SCTP can run over UDP. WebRTC does it.


I took an early look at the performance (using Python) in November which may also be of interest. https://pgjones.dev/blog/early-look-at-http3-2019/

(That site is also served over HTTP/3 if you want to try it out).


The article states:

>"In HTTP/2, the single connection carries hundreds of streams. In this case, when we lose one packet, "one hundred streams are waiting for that one single packet"

Could someone elaborate on how this is worse if all of those streams are part of the some client request? Am I missing something really obvious.


The difference is that in HTTP/1.1 browsers tended to use up to six TCP connections per origin. On a site that loaded many resources (a.jpg, b.png, c.js, an API call, &c.) from one origin, they were multiplexed across six TCP connections, and so if a packet on one connection was lost, the other five would be unaffected and could continue at full speed.

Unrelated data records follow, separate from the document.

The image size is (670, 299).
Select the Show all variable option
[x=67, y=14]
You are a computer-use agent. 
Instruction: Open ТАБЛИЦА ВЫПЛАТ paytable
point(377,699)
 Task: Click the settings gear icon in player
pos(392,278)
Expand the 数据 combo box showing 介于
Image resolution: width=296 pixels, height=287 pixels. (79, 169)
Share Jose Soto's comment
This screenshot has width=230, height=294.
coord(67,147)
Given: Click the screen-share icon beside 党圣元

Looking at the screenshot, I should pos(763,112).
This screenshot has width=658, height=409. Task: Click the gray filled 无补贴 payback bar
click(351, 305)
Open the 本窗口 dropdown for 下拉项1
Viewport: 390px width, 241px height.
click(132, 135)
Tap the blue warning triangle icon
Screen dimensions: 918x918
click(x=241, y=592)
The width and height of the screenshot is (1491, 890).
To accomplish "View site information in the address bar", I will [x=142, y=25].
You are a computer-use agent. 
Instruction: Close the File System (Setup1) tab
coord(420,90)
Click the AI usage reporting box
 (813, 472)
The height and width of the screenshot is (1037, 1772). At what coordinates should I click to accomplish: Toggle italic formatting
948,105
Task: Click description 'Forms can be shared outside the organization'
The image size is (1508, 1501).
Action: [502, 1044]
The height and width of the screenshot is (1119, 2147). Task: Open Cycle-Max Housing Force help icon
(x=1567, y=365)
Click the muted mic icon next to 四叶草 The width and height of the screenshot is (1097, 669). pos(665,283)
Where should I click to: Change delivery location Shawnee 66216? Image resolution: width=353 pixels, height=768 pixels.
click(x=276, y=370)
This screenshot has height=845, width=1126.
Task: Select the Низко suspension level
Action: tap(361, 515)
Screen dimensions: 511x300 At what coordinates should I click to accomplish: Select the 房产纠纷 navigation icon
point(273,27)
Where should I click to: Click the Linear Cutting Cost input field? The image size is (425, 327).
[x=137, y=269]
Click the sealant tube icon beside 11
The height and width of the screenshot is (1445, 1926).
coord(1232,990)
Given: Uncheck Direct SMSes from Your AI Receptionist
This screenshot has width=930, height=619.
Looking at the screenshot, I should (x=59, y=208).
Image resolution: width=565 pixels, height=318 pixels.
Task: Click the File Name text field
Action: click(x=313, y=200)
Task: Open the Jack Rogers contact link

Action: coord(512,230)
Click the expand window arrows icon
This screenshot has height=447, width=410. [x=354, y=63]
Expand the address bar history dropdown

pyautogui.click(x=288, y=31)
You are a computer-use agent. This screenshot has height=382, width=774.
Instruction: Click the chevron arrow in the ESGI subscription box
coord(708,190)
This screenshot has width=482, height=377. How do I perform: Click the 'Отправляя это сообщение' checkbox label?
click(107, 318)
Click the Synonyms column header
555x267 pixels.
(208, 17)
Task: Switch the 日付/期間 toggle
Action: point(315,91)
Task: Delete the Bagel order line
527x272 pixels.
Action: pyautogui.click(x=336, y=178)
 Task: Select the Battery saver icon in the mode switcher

In HTTP/2, all those requests are multiplexed across only one TCP connection per origin (each request becomes an HTTP/2 stream); so now when a packet is lost, all requests in progress are affected, rather than as few as ⅙ of them.

If you only ever make one request at a time, this difference does not affect you, because only one connection would be used under HTTP/1.1 as well.

But this case can make HTTP/2 significantly worse than HTTP/1.1 on low-quality mobile networks.


They may all be affected, but with selective ACK that means the receiver will still ACK most of the data, the server will notice that one packet was missing via SACK, resend it along with even more new data and all you got is a larger batch coming in 1RTT later, throughput isn't affected if your congestion controller can distinguish spurious losses from congestion (as BBR does). The problem only snowballs when future requests will only be made depending on previous data.


The other requests are still taking the latency hit.


Sure, but they were parallel requests in the first place, so in terms of wall time you're still only taking the latency hit once. And if they're larger in aggregate than the connection's BDP some of them would only have finished by the time that it has recovered from the loss anyway.

So... it's complicated. I'm not saying that HoL is a non-issue and that TCP is perfect. It's just that you're not eating the latency penalty N times and for anything that is dominated by throughput rather than latency it's even less relevant.


They’re all part of the same TCP connection, which means that if a packet gets lost, they all need to wait for this packet to be retransmitted, even if the data was unimportant for almost all of them.


As I understand it, in HTTP 2 there would be one logical stream per request. So in reality, all requests will be blocked on one (or a minority of) particular request for which a packet was lost, which is clearly subopptimal.

This problem is known as head of line blocking.


They're all between the same client and the same server, but they're not necessarily the same request. If there's only a single request it's no different from HTTP/1.


Thanks all for the great explanations. I was failing to think about how a browser's opening of multiple TCP connections in 1.1 maps to the multiple streams model of HTTP/2. Cheers.


> HTTP/3 is expected to use two to three times more CPU time than the earlier versions for the same bandwidth consumption.

I wonder the "for the same bandwidth consumption" is based on what. HTTP/2 with TLS I guess?


> new implementation of TLS in the kernel

This sounds like insanity to me. Is there an old implementation of TLS?